Given that blog posts can remain so long as the domain stays alive and / or the writer feels fine about keeping said content up for all to see, it seems strange to say that blogging in a way embodies transience.
But think about how the bloggers themselves feel or behave. Some bloggers don’t give published posts a second thought aside from a last glance to see if they’ve erred on spelling. Meanwhile, there are other bloggers who revisit their old posts for various reasons, such as seeing exactly where they’ve lost sight of their goals (including yours truly). But even then, said bloggers might be looking for inspiration or guidance for upcoming blog posts in doing so.
What I’m trying to say is that
all most bloggers look forward to the future, including those who reminiscence or revisit the past. Until we’re fed up with honing our craft or saying our fill, we’re always pondering on what we’re gonna say next.

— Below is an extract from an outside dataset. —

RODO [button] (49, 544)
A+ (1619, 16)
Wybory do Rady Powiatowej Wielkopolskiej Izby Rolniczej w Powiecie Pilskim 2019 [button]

Admittedly, we all have different approaches regarding our optimism directed towards the time ahead. Some will schedule many posts in advance, others will rely on inspiration and hit publish as soon as they’re done mashing the keyboard. And of course some simply choose not to speak (i.e. post) unless they have something to say or feel like they have to say something.
Be that as it may, it’s more or less expected that the blogger will return, that the most recently published post is not their last.
That is, of course, assuming their feelings or circumstances don’t change. And unfortunately, that will happen. There are bloggers who find themselves busy with work, with school, with family. They lose heart after having it broken, after seeing others succeed while they aren’t hitting the numbers they want to achieve, after wondering if anything they write is worth anything. In other words, some bloggers really do disappear and will vanish with nary a trace.
Finally, some readers similarly go poof into the night (or day). They lose interest in your content or respect in your person and simply stop stopping by or reading what you’re writing. Or some will tune out and simply like your posts without really taking the effort to understand what you’re publishing. It’s not like these readers aren’t around. Some of them are fellow bloggers, after all. You see them liking and commenting on other posts. They just won’t do that for yours anymore.
So really, don’t count on these fairweather friends. At the end of the day / night, you should be writing for you. Even with all of these blogging editorials around saying you should write for your audience, you should be making yourself happy first and foremost.
I mean, yeah, give your readers some professional (or personal – depends on your tone and style) courtesies and pay attention to formatting. No one has the patience for fat Tetris rectangle paragraphs these days. Throw in a picture or two if you can be bothered. Obviously engage with your audience even though they might turn tail on you eventually.
Still, art is fleeting. That includes blogging.